## Task details
Copy the lines of the entries exactly, from the opening one to the one holding "Task: Click the word Stripe in the subtitle", and leave out everything after.

(Beginning of Extracted information)

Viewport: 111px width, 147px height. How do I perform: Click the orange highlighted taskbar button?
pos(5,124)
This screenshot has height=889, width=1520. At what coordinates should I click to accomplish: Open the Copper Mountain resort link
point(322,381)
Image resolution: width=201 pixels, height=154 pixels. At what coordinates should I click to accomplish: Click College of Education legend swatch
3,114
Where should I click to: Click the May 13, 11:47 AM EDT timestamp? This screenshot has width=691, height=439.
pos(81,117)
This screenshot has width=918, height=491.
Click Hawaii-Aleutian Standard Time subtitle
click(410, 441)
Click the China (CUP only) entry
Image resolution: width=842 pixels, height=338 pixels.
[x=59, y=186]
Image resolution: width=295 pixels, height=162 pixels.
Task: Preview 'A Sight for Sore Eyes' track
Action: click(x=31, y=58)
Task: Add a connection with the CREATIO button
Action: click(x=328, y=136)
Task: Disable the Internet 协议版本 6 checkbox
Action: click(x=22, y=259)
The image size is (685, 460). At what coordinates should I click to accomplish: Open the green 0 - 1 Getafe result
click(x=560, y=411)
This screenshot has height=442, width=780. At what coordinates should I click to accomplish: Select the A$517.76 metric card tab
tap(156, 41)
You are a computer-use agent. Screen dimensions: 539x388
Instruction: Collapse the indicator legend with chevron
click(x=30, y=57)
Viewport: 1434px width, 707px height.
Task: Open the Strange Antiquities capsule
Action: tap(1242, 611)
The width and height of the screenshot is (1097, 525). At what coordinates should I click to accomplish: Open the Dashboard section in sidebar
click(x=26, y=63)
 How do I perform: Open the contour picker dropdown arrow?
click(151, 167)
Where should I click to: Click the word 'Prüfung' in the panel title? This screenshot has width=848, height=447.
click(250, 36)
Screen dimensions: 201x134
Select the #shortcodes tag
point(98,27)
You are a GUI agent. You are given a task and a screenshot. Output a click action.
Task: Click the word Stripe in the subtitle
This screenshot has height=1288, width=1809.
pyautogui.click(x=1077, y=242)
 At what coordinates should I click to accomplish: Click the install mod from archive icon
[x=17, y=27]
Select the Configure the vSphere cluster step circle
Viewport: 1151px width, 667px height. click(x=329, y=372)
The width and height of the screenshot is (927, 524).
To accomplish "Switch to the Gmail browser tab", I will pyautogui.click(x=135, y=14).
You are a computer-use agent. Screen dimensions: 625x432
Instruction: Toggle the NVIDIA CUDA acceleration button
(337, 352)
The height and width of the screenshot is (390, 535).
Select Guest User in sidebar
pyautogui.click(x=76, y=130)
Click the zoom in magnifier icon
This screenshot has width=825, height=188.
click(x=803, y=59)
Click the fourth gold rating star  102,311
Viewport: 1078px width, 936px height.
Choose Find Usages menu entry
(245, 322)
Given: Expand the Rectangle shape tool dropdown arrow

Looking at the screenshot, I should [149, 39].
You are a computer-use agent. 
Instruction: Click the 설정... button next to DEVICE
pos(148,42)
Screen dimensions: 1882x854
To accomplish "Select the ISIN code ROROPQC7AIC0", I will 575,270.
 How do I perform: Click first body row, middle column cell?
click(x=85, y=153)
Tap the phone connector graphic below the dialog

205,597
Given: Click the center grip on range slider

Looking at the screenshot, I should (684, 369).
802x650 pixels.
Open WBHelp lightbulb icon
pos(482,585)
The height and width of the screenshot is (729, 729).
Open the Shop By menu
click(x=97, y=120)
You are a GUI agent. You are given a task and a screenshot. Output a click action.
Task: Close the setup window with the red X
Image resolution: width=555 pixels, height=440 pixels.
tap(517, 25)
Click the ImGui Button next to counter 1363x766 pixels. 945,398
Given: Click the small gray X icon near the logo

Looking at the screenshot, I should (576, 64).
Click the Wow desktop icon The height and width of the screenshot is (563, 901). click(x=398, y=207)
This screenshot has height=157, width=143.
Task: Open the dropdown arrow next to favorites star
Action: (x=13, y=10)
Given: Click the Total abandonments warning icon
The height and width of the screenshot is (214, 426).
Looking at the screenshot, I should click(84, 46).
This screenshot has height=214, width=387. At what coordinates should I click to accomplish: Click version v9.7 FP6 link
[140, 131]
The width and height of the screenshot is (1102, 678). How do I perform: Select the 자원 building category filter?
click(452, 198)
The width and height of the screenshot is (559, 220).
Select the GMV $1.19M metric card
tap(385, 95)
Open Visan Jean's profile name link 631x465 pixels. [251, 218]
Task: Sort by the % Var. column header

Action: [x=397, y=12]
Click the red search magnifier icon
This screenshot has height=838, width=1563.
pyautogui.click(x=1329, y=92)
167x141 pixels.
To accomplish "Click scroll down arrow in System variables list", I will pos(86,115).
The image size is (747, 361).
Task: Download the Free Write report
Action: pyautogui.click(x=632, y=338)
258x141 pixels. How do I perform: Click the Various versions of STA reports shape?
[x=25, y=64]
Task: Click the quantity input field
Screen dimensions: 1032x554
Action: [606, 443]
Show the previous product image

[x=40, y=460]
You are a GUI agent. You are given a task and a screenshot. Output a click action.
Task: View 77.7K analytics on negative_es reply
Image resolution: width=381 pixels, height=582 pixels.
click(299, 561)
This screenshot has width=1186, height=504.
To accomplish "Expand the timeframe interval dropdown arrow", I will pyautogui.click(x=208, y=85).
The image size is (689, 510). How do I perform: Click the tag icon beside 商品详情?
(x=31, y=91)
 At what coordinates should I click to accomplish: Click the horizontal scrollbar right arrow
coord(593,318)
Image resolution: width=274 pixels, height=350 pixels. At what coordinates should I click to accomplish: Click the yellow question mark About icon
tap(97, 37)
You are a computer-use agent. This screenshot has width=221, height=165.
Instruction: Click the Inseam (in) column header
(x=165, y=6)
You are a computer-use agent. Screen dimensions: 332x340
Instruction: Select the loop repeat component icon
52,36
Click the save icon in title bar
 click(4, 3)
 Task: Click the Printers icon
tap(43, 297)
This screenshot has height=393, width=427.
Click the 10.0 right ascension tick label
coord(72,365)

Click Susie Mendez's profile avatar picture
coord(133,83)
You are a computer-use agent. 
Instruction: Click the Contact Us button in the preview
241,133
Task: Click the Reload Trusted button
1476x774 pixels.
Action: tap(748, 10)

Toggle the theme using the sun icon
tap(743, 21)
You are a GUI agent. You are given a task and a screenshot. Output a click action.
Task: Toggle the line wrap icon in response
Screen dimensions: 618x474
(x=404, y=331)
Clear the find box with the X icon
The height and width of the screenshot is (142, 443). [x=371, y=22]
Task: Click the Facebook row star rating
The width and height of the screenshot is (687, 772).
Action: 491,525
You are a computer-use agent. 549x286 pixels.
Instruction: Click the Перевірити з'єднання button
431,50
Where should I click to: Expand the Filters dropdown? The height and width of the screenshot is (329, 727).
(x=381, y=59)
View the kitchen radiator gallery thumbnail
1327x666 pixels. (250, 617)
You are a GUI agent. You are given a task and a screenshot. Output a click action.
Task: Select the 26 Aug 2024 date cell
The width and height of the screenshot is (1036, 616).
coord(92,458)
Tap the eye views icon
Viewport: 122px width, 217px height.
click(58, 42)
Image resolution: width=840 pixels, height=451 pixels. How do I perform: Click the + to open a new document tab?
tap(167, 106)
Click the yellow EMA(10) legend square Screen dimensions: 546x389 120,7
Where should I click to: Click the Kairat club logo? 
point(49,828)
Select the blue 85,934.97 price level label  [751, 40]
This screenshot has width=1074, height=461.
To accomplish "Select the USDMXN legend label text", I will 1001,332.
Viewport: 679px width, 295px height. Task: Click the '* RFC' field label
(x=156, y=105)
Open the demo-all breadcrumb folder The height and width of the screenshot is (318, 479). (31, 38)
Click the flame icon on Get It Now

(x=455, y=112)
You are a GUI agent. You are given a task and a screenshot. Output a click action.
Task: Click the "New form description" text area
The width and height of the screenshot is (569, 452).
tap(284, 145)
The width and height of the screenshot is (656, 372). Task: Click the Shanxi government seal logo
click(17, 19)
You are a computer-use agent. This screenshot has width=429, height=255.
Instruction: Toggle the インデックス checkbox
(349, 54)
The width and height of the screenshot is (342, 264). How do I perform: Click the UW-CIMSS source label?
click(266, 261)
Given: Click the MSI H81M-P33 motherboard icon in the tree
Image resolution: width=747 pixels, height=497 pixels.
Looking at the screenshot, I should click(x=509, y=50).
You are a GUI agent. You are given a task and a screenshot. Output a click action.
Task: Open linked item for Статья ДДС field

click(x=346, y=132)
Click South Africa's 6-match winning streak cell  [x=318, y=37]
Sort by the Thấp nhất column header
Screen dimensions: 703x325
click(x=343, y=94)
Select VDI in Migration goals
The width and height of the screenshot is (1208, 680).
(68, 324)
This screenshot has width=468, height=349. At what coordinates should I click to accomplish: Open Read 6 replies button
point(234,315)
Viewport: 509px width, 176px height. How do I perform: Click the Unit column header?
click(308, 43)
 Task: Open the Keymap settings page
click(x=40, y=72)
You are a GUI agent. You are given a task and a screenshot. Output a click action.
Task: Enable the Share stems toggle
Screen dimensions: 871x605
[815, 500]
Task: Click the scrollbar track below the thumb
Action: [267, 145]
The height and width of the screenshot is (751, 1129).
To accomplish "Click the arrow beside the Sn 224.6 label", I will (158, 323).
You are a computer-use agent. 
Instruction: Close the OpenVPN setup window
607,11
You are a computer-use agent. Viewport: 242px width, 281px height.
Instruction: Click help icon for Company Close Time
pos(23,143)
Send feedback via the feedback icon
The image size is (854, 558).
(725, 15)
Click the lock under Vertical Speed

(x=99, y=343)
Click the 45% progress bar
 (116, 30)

(End of Extracted information)

## Response box
Viewport: 111px width, 147px height. How do I perform: Click the orange highlighted taskbar button?
pos(5,124)
This screenshot has height=889, width=1520. At what coordinates should I click to accomplish: Open the Copper Mountain resort link
point(322,381)
Image resolution: width=201 pixels, height=154 pixels. At what coordinates should I click to accomplish: Click College of Education legend swatch
3,114
Where should I click to: Click the May 13, 11:47 AM EDT timestamp? This screenshot has width=691, height=439.
pos(81,117)
This screenshot has width=918, height=491.
Click Hawaii-Aleutian Standard Time subtitle
click(410, 441)
Click the China (CUP only) entry
Image resolution: width=842 pixels, height=338 pixels.
[x=59, y=186]
Image resolution: width=295 pixels, height=162 pixels.
Task: Preview 'A Sight for Sore Eyes' track
Action: click(x=31, y=58)
Task: Add a connection with the CREATIO button
Action: click(x=328, y=136)
Task: Disable the Internet 协议版本 6 checkbox
Action: click(x=22, y=259)
The image size is (685, 460). At what coordinates should I click to accomplish: Open the green 0 - 1 Getafe result
click(x=560, y=411)
This screenshot has height=442, width=780. At what coordinates should I click to accomplish: Select the A$517.76 metric card tab
tap(156, 41)
You are a computer-use agent. Screen dimensions: 539x388
Instruction: Collapse the indicator legend with chevron
click(x=30, y=57)
Viewport: 1434px width, 707px height.
Task: Open the Strange Antiquities capsule
Action: tap(1242, 611)
The width and height of the screenshot is (1097, 525). At what coordinates should I click to accomplish: Open the Dashboard section in sidebar
click(x=26, y=63)
 How do I perform: Open the contour picker dropdown arrow?
click(151, 167)
Where should I click to: Click the word 'Prüfung' in the panel title? This screenshot has width=848, height=447.
click(250, 36)
Screen dimensions: 201x134
Select the #shortcodes tag
point(98,27)
You are a GUI agent. You are given a task and a screenshot. Output a click action.
Task: Click the word Stripe in the subtitle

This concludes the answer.